Wednesday 26 February 2020

Cripta (2019) - Teen Horror Film Review


Being slightly hungover on a Sunday I sat down to watch Marco Lui's Cripta, which I had assumed was a horror film. By the zany style and very low stakes it soon become clear this was something aimed at teens, and that to be honest it isn't horror. This is edutainment dressed up as a film, it is also a religious film, while not preachy at all, it does assume that the teachings of Christianity are true.

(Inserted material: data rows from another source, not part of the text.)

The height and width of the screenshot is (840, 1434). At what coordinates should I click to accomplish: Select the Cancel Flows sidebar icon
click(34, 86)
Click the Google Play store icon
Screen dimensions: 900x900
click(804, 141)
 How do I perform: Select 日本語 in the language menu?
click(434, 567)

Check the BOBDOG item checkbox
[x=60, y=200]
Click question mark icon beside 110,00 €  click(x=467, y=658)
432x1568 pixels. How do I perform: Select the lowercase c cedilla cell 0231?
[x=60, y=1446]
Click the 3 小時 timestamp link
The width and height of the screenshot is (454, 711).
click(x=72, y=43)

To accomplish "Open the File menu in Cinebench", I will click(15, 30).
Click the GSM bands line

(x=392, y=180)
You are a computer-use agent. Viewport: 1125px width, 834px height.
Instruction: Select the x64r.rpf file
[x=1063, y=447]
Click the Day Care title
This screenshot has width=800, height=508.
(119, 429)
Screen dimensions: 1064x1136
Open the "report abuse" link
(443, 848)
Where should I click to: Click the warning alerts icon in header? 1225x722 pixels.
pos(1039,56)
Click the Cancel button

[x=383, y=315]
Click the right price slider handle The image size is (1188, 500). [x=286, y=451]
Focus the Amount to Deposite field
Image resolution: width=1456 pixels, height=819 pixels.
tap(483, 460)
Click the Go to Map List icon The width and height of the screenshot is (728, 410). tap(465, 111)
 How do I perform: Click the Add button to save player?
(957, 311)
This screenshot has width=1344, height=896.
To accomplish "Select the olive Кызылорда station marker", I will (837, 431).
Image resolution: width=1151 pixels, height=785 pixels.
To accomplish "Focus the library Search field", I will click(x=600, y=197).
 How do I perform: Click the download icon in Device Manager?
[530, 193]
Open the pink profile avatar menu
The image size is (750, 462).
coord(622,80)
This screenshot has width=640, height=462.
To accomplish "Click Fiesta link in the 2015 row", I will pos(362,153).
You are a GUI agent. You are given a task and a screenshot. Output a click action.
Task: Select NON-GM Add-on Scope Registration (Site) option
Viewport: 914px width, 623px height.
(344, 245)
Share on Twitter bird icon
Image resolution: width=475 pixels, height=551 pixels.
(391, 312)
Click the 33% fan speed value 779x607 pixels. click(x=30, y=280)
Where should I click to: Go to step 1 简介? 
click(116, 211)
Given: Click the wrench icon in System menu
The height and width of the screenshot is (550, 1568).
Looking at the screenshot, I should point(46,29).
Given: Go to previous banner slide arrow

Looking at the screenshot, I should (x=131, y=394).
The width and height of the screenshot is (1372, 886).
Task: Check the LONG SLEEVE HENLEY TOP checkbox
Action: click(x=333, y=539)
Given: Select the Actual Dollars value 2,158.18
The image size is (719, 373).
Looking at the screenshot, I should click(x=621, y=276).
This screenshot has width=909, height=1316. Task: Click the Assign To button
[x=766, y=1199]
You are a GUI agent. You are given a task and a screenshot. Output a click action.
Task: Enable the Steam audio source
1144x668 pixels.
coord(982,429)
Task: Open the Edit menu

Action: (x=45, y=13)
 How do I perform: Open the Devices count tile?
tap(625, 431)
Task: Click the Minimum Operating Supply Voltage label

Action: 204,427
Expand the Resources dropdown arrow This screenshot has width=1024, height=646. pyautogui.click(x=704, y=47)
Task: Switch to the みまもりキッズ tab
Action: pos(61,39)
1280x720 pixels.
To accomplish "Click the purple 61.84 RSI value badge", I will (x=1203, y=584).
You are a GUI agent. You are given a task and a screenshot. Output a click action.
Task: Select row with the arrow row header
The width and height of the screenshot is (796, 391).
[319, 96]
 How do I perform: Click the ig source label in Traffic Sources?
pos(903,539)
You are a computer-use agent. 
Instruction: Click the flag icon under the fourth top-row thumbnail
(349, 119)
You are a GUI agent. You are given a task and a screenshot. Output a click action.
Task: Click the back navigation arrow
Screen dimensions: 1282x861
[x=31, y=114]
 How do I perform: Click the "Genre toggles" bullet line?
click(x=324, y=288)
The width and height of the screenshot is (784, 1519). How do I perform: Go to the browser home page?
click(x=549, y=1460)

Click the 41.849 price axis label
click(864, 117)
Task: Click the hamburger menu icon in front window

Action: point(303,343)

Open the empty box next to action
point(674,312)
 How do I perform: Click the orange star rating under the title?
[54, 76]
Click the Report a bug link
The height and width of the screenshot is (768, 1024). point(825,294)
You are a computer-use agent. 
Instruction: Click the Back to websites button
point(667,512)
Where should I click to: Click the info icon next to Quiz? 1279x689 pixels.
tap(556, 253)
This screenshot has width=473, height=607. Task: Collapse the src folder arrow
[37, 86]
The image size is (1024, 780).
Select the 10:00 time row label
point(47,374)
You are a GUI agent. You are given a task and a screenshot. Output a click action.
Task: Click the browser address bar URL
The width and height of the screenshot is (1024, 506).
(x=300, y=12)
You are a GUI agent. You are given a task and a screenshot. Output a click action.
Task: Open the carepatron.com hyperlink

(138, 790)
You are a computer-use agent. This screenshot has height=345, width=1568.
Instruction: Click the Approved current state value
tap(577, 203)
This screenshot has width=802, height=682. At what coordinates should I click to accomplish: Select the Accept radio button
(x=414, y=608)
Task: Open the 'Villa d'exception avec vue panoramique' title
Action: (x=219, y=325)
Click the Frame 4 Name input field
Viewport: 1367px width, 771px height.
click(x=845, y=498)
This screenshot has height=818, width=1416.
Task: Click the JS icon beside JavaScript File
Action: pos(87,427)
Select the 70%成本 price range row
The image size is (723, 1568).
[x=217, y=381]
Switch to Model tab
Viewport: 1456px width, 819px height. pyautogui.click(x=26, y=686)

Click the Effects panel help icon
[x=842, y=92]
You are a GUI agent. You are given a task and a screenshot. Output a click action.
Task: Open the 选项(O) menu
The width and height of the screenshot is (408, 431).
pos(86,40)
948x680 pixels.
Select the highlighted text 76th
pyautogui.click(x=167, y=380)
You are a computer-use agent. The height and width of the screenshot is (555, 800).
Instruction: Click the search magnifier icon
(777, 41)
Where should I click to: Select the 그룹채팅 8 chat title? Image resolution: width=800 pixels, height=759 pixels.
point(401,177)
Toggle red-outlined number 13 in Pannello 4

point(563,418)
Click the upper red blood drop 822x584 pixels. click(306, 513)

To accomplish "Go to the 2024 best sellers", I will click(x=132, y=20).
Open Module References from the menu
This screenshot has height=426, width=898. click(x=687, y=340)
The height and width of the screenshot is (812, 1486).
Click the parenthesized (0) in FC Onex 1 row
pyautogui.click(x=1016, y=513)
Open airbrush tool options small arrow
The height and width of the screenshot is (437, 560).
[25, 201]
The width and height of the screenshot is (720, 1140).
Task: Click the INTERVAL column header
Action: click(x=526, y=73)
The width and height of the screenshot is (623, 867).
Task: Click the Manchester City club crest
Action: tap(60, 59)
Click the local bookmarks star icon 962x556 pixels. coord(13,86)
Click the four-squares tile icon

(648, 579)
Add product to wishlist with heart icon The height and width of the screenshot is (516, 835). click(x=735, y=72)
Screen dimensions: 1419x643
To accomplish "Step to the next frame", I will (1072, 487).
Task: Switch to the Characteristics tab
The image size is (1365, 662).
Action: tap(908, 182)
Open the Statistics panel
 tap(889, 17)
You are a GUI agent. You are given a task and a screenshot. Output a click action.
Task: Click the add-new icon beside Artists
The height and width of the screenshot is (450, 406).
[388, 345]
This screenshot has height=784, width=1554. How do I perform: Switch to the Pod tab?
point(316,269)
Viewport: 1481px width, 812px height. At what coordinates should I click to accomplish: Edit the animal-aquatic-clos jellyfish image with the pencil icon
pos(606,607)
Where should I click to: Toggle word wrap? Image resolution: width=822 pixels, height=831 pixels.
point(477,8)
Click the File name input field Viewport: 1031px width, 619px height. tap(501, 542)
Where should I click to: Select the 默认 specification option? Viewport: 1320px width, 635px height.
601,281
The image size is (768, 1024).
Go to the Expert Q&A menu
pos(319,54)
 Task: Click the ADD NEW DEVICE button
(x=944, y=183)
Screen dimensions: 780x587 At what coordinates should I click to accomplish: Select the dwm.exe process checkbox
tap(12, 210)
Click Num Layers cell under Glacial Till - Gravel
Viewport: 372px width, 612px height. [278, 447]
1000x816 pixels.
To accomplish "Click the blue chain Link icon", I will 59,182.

Cripta centres around six teen archaeology students who study their topic via web cam sessions with their professor. One day they sit down to do their class as usual but are instead met with a stranger. He informs the teens that their professor has been kidnapped and that if they want to free him they must play a game. So far so Saw. The intruder displays his powers by hypnotising the boys and manipulating the emotions of the girls, then he warns them if they fail the game they will die. The game is based on religious dogma, and centres mainly on the idea of baptism.

I guess it was good timing that I ended up watching a religious film on a Sunday. This is in Italian with English subtitles. Due to the subject matter it was quite hard to keep up with what was being spoken about, even in English that would have been hard to follow. The subtitles are ok, though on many occasions the subtitles seemed slightly wrong, and so I had to rearrange words and spellings in my head for them to make sense. I seem to remember one example being 'flash and bones' rather than 'flesh and bones'. This was nostalgic in a fashion as it reminded me of being back at school watching those programs that try and make the learning fun, as I said in my intro; edutainment.

As this is a horror blog I shall try and rinse some scary moments out of this. It was clear within the first twenty minutes this wasn't a horror, but I felt locked in by that point so I continued. The only sense of peril is that the professor has been kidnapped, and that the intruder (a schizophrenic loon who gave off vibes of The Riddler) demonstrated actual powers he had. Initially I felt this might be like Unfriended, but of course it is not. What is being shown as fact is very abstract. For instance most the rounds in the game the teens are playing have a time limit of just two minutes. Yet on nearly every occasion the real world time exceeds that limit. A lot of the movie either has shots of the teens sitting in their rooms, or what the PC/Laptop screens are showing, but this is quite ethereal as it shifts between shots of all the teens on screen, individual teens taking up the whole screen, Google searches, the game the intruder has forced onto their screens, as well as a whole variety of religious scenes filling up the whole image. I don't think the viewer is expected to believe any of these are what is actually being shown on the screens.

Onto the acting then. Being in Italian it is hard to tell how good or bad the characters are. I did think both the professor and the intruder where good, they had a life and energy to their over the top performances. The teens all come across as nerds, but within them they have a few stereotypes, such as the bookish girl, the goth girl and the joker (not The Joker, I mean a more laid back light hearted one. With the majority of the film being the teens working through the different theological questions it wasn't the most exciting. The only hook I had was if this was suddenly going to explode into a dark and twisted horror, and what was going to happen at the films conclusion.

Cripta at its best was something very different to anything I have seen since my school days. Some of the religious stuff being discussed was interesting, but with the questions taking up most the film I did wish there was some other things going on, maybe the teens secretly trying to work out how to defeat the intruder rather than play his game. As it stands it is hard to recommend this movie, unless the idea behind it sounds interesting, going in with clear expectations will only improve this one. Cripta is available to purchase on DVD thanks to BayView Entertainment.